12 Dies ist die negative Erklärung der Freiheit. Man mag sich an dieser Stelle sehr wundern über Kants Argumentationsweise. Er versucht den Willen für frei zu erklären, argumentiert aber mit der Freiheit der Kausalität des Willens. Es wirkt als habe Kant kein wirkliches Argument und dass er versucht dies durch seine undurchsichtige Ausdrucksweise zu überspielen. Den Begriff der Kausalität benötigt er, um zur positiven Erklärung der Freiheit zu gelangen. Es scheint jedoch als würde er dem Leser durch seine Ausdrucksweise suggerieren wollen, dass eventuelle Schwierigkeiten bloß auf die Schwierigkeit und Komplexität der Thematik zurückzuführen sind.

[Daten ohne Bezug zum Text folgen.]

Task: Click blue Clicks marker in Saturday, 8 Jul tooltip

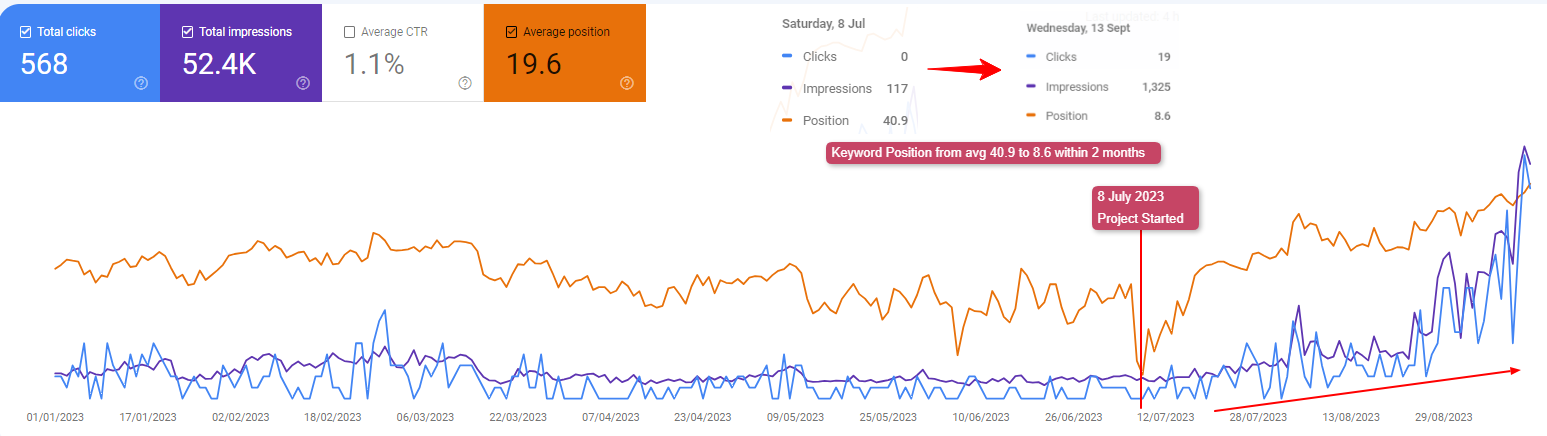Action: (x=787, y=56)
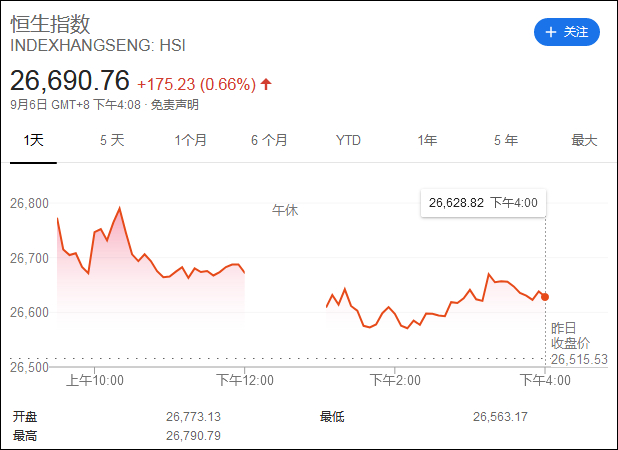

13 Dies ist die positive Erklärung der Freiheit. Schönecker und Wood merken dazu an: „Kant suggeriert ein wenig, als wäre ohne weiteres klar, daß die Freiheit des Willens als Autonomie verstanden werden muß“ D. Schönecker und A.Wood, “Kants ‛Grundlegung zur Metaphysik der Sitten’.“ Paderborn, Schöningh, 2004². Wird im Folgenden angeführt mit der Abkürzung „Sch./W.“ für die Namen der Autoren „Schönecker“ und „Wood“, (Sch./W. 180). Auch hier begegnet einem die suggerierende Kraft der Kantschen Argumentationsweise, in diesem Falle ist Kant hingegen viel direkter.
14 Wenn die Autonomie, so wie Kant sie darstellt, aufgegeben werden müsste, hätte dies in Kants System zur Folge, dass der Wille heteronom bestimmt wäre, weil er nicht mehr selbst gesetzgebend sein könnte. Dies würde aber bedeuten, dass es keinen reinen moralischen Willen gibt oder geben kann. Damit würde dann auch Moralsystem fallen.
15 Vgl. GMS 458: „…daß er [der Mensch] die ersteren [seine Neigungen und Antriebe] nicht verantwortet…“ und Vgl. auch GMS 454-455: „Der praktische Gebrauch…“ bis Ende des Abschnitts.